Ripple control in PWM converters

The presentation “Ripple Control of PWM Converters” by Sam Ben-Yaakov explores an alternative approach to controlling pulse-width modulation (PWM) converters by utilizing ripple characteristics rather than average voltage feedback, which is common in traditional control methods. The speaker outlines the fundamental concept of ripple control, where the feedback relies on monitoring peak, valley, or hysteresis values of the ripple in the output voltage, instead of the average voltage. This technique offers advantages such as faster response times, as demonstrated in the presentation with examples of load step responses and AC signal tests. The concept is explained using a synchronous buck converter circuit, where the ripple created by the equivalent series resistance (ESR) of the capacitor is compared to a reference voltage. The presentation also touches on challenges like subharmonic oscillations at high duty cycles, which can be mitigated with slope compensation. However, this approach may slightly shift the average output voltage, which can be corrected by adding a feedback loop for the DC component.

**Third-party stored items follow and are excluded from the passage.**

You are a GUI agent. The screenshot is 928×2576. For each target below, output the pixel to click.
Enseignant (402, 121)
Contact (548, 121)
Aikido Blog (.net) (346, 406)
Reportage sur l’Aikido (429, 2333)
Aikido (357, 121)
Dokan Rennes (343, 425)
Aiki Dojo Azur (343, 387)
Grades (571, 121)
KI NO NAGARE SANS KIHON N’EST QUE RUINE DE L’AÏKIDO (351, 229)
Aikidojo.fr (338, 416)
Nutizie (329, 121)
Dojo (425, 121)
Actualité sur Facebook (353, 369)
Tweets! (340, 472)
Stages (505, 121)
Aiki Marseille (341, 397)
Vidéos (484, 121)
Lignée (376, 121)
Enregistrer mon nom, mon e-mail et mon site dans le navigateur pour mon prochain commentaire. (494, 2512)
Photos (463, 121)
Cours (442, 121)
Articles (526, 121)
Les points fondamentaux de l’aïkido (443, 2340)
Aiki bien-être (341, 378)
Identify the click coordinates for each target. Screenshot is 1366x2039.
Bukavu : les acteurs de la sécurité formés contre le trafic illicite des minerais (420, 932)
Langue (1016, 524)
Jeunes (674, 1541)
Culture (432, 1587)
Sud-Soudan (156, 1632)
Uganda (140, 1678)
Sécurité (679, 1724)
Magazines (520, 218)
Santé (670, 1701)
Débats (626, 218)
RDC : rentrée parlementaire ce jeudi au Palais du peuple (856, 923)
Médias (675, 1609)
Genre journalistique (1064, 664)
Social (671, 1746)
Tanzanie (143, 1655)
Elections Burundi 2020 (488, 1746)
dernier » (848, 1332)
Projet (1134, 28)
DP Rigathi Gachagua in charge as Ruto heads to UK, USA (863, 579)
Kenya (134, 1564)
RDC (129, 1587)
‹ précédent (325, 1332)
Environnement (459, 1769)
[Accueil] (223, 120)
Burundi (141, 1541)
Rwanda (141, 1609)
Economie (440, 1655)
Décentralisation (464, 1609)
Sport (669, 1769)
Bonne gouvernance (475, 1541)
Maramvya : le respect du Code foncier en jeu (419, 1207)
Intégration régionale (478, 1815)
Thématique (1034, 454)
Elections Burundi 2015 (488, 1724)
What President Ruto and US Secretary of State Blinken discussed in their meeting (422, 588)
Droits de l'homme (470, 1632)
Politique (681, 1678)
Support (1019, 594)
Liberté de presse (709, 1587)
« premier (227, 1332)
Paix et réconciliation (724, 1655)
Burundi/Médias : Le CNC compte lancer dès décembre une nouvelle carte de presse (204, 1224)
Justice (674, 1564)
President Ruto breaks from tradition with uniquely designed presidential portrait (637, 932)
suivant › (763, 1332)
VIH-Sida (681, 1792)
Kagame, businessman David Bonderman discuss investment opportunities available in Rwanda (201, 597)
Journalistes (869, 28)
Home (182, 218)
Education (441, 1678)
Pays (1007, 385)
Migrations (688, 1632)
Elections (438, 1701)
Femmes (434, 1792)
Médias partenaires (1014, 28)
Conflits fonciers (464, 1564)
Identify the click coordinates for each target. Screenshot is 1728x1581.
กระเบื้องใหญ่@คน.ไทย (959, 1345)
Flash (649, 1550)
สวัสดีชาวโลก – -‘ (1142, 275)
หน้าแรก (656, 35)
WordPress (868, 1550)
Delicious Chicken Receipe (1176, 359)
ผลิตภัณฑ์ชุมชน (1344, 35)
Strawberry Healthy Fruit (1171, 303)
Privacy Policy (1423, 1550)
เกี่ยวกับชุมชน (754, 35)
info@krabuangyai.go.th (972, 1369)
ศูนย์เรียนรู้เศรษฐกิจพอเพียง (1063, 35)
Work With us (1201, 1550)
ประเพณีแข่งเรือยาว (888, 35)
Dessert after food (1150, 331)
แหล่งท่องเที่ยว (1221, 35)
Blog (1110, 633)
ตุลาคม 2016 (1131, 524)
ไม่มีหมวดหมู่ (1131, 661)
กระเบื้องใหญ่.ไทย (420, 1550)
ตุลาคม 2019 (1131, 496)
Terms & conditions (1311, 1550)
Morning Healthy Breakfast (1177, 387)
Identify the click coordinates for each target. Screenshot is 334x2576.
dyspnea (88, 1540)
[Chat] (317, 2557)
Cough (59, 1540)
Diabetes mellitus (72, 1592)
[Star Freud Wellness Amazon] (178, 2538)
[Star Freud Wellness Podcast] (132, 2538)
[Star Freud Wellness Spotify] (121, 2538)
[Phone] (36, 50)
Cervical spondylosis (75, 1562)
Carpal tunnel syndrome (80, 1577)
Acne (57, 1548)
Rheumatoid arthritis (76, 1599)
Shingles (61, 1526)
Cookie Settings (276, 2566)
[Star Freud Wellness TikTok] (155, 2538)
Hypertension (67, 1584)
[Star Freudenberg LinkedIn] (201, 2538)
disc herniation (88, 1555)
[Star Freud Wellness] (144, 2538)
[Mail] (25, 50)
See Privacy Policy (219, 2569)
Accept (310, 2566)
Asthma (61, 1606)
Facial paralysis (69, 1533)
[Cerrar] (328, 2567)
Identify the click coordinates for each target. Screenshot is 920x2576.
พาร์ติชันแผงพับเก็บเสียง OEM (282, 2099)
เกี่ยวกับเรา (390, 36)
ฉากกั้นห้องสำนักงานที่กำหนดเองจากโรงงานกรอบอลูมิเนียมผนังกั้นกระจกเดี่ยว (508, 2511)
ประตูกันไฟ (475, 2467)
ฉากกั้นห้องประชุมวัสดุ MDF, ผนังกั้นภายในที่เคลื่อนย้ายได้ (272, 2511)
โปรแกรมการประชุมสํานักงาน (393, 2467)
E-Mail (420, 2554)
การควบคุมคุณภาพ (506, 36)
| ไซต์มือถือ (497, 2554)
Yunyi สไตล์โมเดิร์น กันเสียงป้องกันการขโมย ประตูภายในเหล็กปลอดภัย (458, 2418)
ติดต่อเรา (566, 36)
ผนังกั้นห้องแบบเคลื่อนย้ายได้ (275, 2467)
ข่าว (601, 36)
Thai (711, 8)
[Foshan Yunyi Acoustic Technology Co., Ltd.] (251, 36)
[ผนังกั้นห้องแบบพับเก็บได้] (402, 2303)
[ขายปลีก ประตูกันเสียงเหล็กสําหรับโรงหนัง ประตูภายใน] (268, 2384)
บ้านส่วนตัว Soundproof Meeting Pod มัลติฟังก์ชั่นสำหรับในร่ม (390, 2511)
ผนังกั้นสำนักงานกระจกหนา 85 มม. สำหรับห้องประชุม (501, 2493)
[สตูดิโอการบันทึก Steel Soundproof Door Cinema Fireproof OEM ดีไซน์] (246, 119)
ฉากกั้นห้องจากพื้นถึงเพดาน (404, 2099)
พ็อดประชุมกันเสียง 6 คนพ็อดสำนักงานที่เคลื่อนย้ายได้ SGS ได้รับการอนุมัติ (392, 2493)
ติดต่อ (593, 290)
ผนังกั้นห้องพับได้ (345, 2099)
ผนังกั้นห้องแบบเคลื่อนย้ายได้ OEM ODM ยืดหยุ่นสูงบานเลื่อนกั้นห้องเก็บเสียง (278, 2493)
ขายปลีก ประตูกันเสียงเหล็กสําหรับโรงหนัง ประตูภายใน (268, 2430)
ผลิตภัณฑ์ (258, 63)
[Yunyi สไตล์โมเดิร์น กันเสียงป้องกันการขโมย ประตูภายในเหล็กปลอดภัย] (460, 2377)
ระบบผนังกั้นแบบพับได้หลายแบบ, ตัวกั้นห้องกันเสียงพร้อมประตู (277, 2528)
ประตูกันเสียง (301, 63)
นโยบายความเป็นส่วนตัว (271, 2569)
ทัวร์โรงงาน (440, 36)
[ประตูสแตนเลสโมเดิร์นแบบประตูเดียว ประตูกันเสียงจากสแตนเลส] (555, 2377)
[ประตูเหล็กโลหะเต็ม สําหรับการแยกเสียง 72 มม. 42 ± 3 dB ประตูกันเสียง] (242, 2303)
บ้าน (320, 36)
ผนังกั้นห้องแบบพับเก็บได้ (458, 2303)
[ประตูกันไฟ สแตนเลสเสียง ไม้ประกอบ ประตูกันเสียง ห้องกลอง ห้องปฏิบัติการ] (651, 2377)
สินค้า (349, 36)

To further improve the design, the presenter introduces techniques to reduce the dependence on high ESR capacitors, such as injecting an artificial ripple using additional circuitry. This method allows for precise ripple control even with low-ESR capacitors, resulting in smoother output with minimal ripple. The presentation emphasizes that ripple control mimics aspects of peak current mode control by indirectly monitoring inductor current through the ripple voltage. The educational session highlights the strengths and practical considerations of ripple control, which is employed in various commercial PWM controllers. With illustrative simulations and practical insights, the presentation provides an in-depth look at the mechanism and potential applications of this advanced control method in power electronics.